# PyCity Schools Analysis

Because the available data comes from two separate CSV files, it is easier to create a larger dataframe that incorporates data from both data sets. We will first have to find the paths of both files to pull the data from before merging the data sets. The first dataframe we'll create and analyze is the District Summary. This dataframe depicts the total number of schools, students, and budget; averages out the scores of the students; and shows the percentage of passing students. The a second dataframe will be created to further analyze the data by school. This dataframe shows what type of school it is, the student count per school, every schools' budget, budget per student, score averages of the students, and percentages of passing students. From this, we were able to conclude which schools were amongst the top 5 performing schools, and which ones were amongst the lowest performing ranks. Further analysis by subject, math and reading respectively, showed how well each grade level by school performed.  We also categorized the performance of each school according to its spending, size, and type. Through these results, we can conclude that:

1. There is a slight negative correlation between per student spending and student performance. From the 'Scores by School Spending' summary table, we can see that the average scores and passing rates of the students were comparably higher when per spending ranges were less than $585. Conversely as the spending ranges increase, the scores and passing rates lowers. These results may suggest that there could be other factors aside from school spending that could determine a student's academic achievements. Such factors could be dependent on the class environment, student support services, curriculum, and teacher. 

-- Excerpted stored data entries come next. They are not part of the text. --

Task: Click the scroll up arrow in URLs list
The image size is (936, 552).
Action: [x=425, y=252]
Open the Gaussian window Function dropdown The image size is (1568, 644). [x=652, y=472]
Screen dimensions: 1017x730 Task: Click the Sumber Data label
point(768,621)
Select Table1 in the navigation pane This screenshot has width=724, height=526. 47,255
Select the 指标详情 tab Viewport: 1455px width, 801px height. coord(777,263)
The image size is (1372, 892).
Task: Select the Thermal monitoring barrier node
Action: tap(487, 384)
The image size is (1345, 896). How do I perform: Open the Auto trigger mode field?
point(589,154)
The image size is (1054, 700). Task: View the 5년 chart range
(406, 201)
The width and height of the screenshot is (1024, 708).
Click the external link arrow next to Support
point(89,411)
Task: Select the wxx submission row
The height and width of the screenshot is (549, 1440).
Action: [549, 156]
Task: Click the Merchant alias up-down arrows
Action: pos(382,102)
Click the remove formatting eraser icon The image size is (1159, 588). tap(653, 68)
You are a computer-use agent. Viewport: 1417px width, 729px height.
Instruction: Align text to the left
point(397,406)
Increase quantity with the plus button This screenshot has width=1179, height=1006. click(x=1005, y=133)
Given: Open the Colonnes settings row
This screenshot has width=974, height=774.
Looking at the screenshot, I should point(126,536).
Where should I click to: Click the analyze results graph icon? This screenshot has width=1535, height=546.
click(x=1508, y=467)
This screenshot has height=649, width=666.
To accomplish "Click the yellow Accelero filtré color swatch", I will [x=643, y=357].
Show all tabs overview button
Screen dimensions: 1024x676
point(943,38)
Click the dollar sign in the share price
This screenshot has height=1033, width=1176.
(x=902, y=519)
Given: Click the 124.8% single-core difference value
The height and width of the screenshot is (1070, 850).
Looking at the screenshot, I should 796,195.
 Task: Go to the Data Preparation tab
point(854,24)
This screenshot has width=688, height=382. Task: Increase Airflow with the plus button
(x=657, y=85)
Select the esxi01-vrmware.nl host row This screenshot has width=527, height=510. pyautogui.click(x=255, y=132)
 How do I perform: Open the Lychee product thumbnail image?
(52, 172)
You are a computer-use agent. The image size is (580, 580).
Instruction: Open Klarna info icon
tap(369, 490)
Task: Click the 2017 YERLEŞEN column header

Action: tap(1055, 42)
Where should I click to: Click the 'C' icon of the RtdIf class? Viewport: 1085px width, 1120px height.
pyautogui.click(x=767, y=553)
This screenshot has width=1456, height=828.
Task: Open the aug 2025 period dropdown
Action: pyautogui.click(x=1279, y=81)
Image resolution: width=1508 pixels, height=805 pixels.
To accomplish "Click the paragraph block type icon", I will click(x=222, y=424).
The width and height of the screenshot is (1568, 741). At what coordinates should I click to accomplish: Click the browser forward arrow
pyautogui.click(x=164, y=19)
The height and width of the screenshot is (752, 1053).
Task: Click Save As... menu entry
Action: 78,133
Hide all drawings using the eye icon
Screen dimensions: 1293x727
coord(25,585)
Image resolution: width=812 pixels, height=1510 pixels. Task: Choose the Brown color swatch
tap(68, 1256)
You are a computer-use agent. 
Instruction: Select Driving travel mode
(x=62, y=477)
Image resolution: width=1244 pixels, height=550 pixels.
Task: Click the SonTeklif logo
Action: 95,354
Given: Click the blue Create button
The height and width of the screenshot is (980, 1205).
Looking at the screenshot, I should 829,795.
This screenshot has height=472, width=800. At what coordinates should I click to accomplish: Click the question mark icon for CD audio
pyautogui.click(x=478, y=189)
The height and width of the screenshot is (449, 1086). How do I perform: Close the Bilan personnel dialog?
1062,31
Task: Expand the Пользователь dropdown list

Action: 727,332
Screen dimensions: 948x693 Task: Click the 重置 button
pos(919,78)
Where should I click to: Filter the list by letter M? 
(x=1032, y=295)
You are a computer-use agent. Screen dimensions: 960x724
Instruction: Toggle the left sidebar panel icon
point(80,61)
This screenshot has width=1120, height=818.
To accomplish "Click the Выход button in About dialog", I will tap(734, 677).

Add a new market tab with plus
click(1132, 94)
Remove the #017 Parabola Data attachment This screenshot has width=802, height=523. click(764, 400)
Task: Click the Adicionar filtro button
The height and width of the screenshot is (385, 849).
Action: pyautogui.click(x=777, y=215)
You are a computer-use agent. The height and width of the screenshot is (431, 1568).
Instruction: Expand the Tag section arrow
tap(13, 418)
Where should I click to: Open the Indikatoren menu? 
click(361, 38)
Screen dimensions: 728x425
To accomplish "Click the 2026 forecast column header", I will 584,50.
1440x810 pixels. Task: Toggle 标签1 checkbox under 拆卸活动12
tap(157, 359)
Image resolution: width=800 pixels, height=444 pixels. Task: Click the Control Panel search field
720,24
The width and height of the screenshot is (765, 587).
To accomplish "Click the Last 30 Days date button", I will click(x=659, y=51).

2. Charter schools, which tend to have smaller student bodies, outperform public school districts across all metrics. From the "Highest Performing Schools" summary table, all top five schools are charter schools whereas all bottom five schools in the "Lowest Performing Schools" summary table are public schools. The "Scores by School Type" summary table also shows that the passing rates and averages are higher for charter schools. Reasons for this could be:
    * A smaller class size garners more individual attention for each student - students can better retain information if they're getting more feedback from their instructors.
    * Increased class engagement - because there are less students in each class, there are more opportunities to participate relative to time as opposed to the students in larger class sizes in public schools.
    * Increased teacher satisfaction - there could be less stress for teachers teaching smaller class sizes, which correlates to burnout and job satisfaction. They can also develop better connection with each students since there are less students to cater to.
    * Flexibility - as opposed to school districts that adhere to state curriculum and management, charter schools have more flexibility to adapt to their students needs.

    While all of these reasons could factor into the high performance of students at charter schools, not all charter schools are high performing just as there are public schools that outperform charter schools.


In [None]:
# Setup 
import pandas as pd
from pathlib import Path

# Find Path
school_data_path = Path("Resources/schools_complete.csv")
student_data_path = Path("Resources/students_complete.csv")

# Read files and import into Dataframes
school_data = pd.read_csv(school_data_path)
student_data = pd.read_csv(student_data_path)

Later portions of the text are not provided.